▶ Activity:
Give back all the data below exactly as it is shown.

▶ Supplied entries:
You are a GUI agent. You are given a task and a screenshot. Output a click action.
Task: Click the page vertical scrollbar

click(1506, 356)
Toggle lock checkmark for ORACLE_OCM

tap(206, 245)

▶ Reply:
You are a GUI agent. You are given a task and a screenshot. Output a click action.
Task: Click the page vertical scrollbar

click(1506, 356)
Toggle lock checkmark for ORACLE_OCM

tap(206, 245)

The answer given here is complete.